MCQs on Gynecological Oncology

Written by Dr. Priya Menon (MBBS, FRANZCOG) – Obstetrician and Gynaecologist

Question 1

Miranda is a 33-year-old patient of yours, who has presented for cervical screening test today. Her previous tests were all normal. She is married, has never been pregnant, and started her sexual relationships from the age of 17 years. She has been using oral contraceptive pills (OCPs) for the past 8 years as the means of contraception. She does not smoke but drinks alcohol on social occasions. She is obese with a BMI of 31 kg/m². In consulting her, which one of the following will you mention as the most significant risk factor for development of cervical cancer in the future?

A) Sexual relationship.
B) Alcohol.
C) Obesity.
D) Prolonged use of OCPs.
E) Nulliparity.

Correct Answer: D) Prolonged use of OCPs.

Explanation:
The most important risk factor for cervical cancer is persistent infection with high-risk human papillomavirus (HPV) types, especially HPV 16 and 18. Virtually all cervical cancer cases are caused by HPV, and other risk factors contribute only in the presence of HPV infection.

Prolonged use of oral contraceptive pills (OCPs)—particularly use for more than 5 years—has been consistently shown to increase the risk of cervical cancer. Studies have demonstrated a 60% increased risk with 5–9 years of use, and up to a twofold increase with ≥10 years of use. The mechanism may involve increased susceptibility to persistent HPV infection or changes in cervical epithelial cells.

Other options:

  • Sexual activity alone is not a risk factor unless it results in HPV infection.
  • Alcohol has no known direct link to cervical cancer.
  • Obesity is weakly associated and not a major independent risk factor.
  • Nulliparity may even have a protective effect, whereas multiparity (≥5 births) slightly increases risk in HPV-infected women.

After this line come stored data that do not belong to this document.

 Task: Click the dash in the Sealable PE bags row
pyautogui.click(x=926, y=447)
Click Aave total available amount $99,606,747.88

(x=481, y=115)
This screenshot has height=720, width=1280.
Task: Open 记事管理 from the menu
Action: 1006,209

Thus, for Miranda, the most significant modifiable risk factor among the given options is her prolonged use of OCPs.

Question 2

Hanna is a 32-year-old patient of yours, who has decided to start combined oral contraceptive pills (COCs) for contraception, but she is worried about the risk of cancer because she has heard from her friends and read on different websites that COCs increase the risk of some cancers. In consulting her regarding long-term use of COCs, which one of the cancers will you mention to be of highest risk for her if she takes COCs in the long run?

A) Endometrial cancer.
B) Colon cancer.
C) Breast cancer.
D) Cervical cancer.
E) Ovarian cancer.

Correct Answer: D) Cervical cancer.

Explanation:
Combined oral contraceptives (COCs) have variable effects on cancer risk. While they are protective against some cancers, they are associated with increased risk of others.

COCs significantly reduce the risk of:

  • Ovarian cancer (up to 50% lower risk with long-term use)
  • Endometrial cancer (at least 30% risk reduction)
  • Colorectal cancer (15–20% lower risk)

However, long-term use of COCs (especially ≥5 years) is associated with a notable increase in the risk of cervical cancer.

  • Risk increases by about 60% with 5–9 years of use, and doubles after 10 years.
  • This is thought to be due to enhanced susceptibility of cervical cells to persistent infection with high-risk HPV types, the necessary cause of cervical cancer.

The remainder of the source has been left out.